But how do you step away from your own perspective and into your users’ shoes? How do you uncover what your users think, feel, and truly need, especially in the early stages of product discovery?

Empathy maps are the answer. Whether you’re a UX designer, product manager, or researcher, empathy maps help you visualize user attitudes and behaviors so your team can align around real-world experiences, not guesswork.

Read on to learn:

  • What an empathy map is
  • Common elements of an empathy map
  • How to create an empathy map in five steps
  • Empathy mapping best practices
  • Benefits of empathy mapping

What is an empathy map?

An empathy map is a visual representation of an individual user's attitudes and behaviors. Based on firsthand data and interviews, it captures and represents a single user’s emotions and thoughts. By identifying users’ pain points, worries, anxieties, irritations, joy, and more, it enables you to build groundbreaking products.

Traditionally, empathy maps are used to explore the attitudes and behaviors of a single user, but it’s possible to create maps for multiple individuals or a group of users. Single-user maps are typically based on conversations with a user, while multiple-user maps summarize themes and patterns seen across various empathy maps.

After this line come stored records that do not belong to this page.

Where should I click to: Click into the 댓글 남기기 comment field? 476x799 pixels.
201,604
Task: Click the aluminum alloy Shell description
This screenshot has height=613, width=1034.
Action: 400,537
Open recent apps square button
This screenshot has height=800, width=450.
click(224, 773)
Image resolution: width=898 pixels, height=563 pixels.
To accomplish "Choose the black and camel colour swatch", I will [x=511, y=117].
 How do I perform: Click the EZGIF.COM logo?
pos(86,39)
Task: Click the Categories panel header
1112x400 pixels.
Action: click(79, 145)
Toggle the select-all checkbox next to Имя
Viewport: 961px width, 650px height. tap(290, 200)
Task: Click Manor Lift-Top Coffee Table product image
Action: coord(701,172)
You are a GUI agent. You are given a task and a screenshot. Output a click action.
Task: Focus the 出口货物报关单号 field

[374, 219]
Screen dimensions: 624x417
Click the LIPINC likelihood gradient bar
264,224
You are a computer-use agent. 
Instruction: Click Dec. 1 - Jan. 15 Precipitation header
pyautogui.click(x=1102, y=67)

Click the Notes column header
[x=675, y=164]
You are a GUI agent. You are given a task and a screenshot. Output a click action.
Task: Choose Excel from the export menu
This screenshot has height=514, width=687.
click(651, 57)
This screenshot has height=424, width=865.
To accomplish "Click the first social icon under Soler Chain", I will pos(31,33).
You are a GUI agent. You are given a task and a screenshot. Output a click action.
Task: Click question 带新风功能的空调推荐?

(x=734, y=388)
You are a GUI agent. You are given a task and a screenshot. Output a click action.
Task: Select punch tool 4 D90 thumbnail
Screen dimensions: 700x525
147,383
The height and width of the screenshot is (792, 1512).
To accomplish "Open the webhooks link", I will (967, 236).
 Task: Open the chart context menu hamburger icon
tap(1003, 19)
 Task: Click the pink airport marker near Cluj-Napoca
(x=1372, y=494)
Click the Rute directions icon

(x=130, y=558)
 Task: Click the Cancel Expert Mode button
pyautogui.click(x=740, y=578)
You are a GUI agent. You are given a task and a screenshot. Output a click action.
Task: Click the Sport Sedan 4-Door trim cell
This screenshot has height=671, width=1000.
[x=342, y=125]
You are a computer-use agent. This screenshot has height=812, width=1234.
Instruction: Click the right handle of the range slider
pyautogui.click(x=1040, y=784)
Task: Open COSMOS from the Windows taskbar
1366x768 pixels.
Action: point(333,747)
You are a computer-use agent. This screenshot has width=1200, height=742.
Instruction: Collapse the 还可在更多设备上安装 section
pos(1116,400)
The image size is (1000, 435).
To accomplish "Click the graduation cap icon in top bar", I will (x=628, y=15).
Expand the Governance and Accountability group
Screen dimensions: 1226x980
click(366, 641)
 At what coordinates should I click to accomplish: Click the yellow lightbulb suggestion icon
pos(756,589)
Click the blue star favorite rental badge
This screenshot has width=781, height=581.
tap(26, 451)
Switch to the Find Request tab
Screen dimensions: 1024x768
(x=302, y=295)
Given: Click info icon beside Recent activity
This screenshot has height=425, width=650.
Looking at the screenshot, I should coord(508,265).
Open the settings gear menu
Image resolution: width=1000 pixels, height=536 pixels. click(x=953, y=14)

Empathy map definitionEmpathy map definition

The primary goal of an empathy map is to help teams identify and understand their users' needs, but you can also use empathy maps to:

  • Illustrate user attitudes. Visual representations of a user’s emotions can help you connect behaviors with attitudes.
  • Collect firsthand data. You can collect and update qualitative data through user interviews and surveys.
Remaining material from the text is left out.